What you will do =
1. Please transcribe the autophagy study notes word for word, starting at "LRRK2 is a kinase" and ending at "to initiate mitophagy.".
2. Answer these questions using the autophagy study notes:
(a) What amino acid does E2 bind?
(b) Which LRRK2 mutation causes increased kinase activity?
(c) What are the two ubiquitin-like elements?
3. Carry the autophagy study notes forward past their final line.

What does ULK1 phosphoylate?

Answer 13

Beclin1, ATG14 and VPS34

Question 14

What are the two Ubiquin-like elements?

Answer 14

ATG12
ATG8

Question 15

For ubiquitin-like element ATG12 what are the E1, E2, and E3?

Answer 15

E1 = Atg7
E2 = ATG10
E3 = ?

Question 16

For ubiquitin-like element ATG8 what are the E1, E2, and E3?

Answer 16

E1 = Atg7
E2 = Atg3
E3 = Atg12/5

Question 17

What amino acid does Ub bind?

Answer 17

Glycine

Question 18

What amino acid does E2 bind?

Answer 18

Cysteine

Question 19

What proteins are most commonly mutated in Parkinson’s?

Answer 19

LRRK2

PINK1

Parkin

Question 20

What ATG subfamilies help the phagophore membrane grow?

Answer 20

Different ATG8s may have distinct roles for elongation and fusion

ATG8 subfamilies = LC3 and GATE-16/GABARAP

Question 21

What mutations in LRRK2 cause Parkinson’s?

Answer 21

LRRK2 is a kinase

Mutation of G2019S cause increased kinase activity

The increased kinase activity of LRRK2 interferes with the proper recruitment of autophagy-related proteins (such as PINK1, Parkin, and others) to damaged mitochondria.
This disrupts the signaling needed to initiate mitophagy.

The accumulation of defective mitochondria results in increased oxidative stress and cellular dysfunction, contributing to the neurodegeneration seen in Parkinson’s disease.

Question 22

What are potential Parkinson’s therapies to improve mitophagy?

Answer 22

LRRK2 inhibitor

PINK1 activator

UPS30 inhibitor = a mitochondrial deubiquitylating enzyme that negatively regulates mitophagy—the process by which cells remove damaged mitochondria. By inhibiting USP30, MTX325 aims to enhance mitophagy, thereby improving mitochondrial quality and function.

Dataset content =
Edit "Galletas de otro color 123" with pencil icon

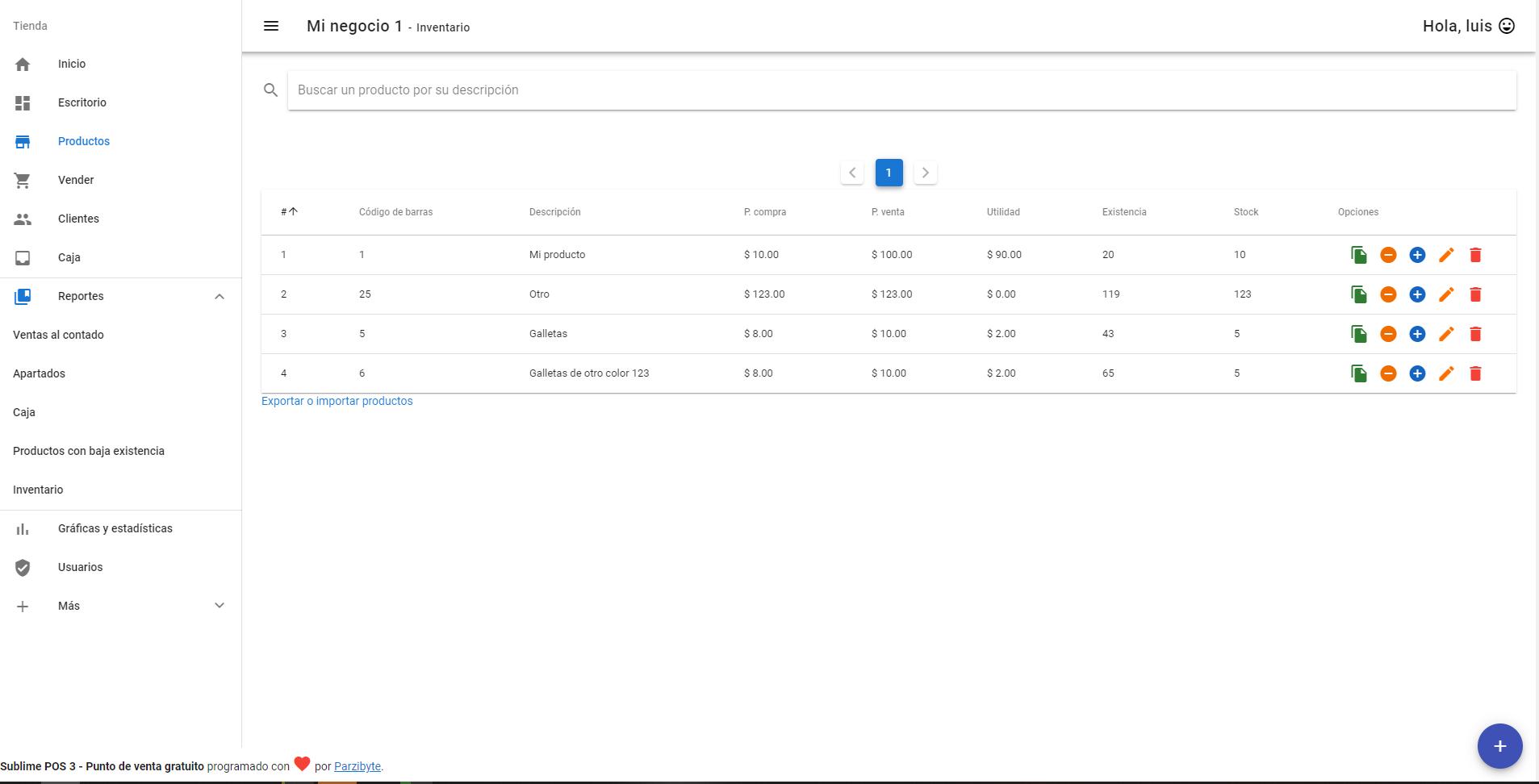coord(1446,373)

Answer list =
1.
LRRK2 is a kinase

Mutation of G2019S cause increased kinase activity

The increased kinase activity of LRRK2 interferes with the proper recruitment of autophagy-related proteins (such as PINK1, Parkin, and others) to damaged mitochondria.
This disrupts the signaling needed to initiate mitophagy.

2.
(a) Cysteine
(b) G2019S
(c) ATG12 and ATG8

3.
Question 23

What is the source of the autophagosomal membrane?***

Answer 23

Endoplasmic reticulum

Question 24

What is DFCP1?

Answer 24

PI3P binding protein that marks the site of autophagosome formation

Question 25

What does DFCP1 mark?

Answer 25

The omegasome

Question 26

What is the omegasome?

Answer 26

The omegasome is a membrane structure that serves as a scaffold for the formation of autophagosomes, crucial for autophagy. It has an omega-like shape and is enriched with phosphatidylinositol 3-phosphate (PI(3)P), a lipid produced by the Vps34 complex.

DFCP1 marks the omegasome by binding to PI(3)P through its FYVE domains. This binding recruits other autophagy-related proteins (like WIPI) to the omegasome, enabling the membrane to curve and expand around damaged cellular material.

The omegasome forms near the endoplasmic reticulum (ER), which provides lipids and scaffolding necessary for autophagosome formation. The omegasome thus acts as a scaffold, allowing the phagophore to emerge, which eventually matures into an autophagosome that engulfs and degrades unwanted cellular components.

Question 27

Can autophagy be selective and if so how?

Answer 27

Yes it can via Sequestosome-like Receptors (SLR)

Question 28

Name some sequestosome-like receptors

Answer 28

p62
OPTINEURIN
Tax1BP1
NDP52
NBR1

Question 29

What happens with loss of Beclin1?

Answer 29

Promotes tumourigenesis

Question 30

Why is autophagy a double-edged sword?

Answer 30

Can also be applied to tumour cell survival

Blocking autophagy in TUMOURS is a good thing but only in tumours

Question 31

What is mitophagy?

Answer 31

Autophagy of mitochondria

Question 32

What are PINk1 and Parkin?

Answer 32

Protein kinase = PINK1

E3 ligase = Parking

Question 33

What happens to PINK1 and Parkin when mutated in Parkinson’s?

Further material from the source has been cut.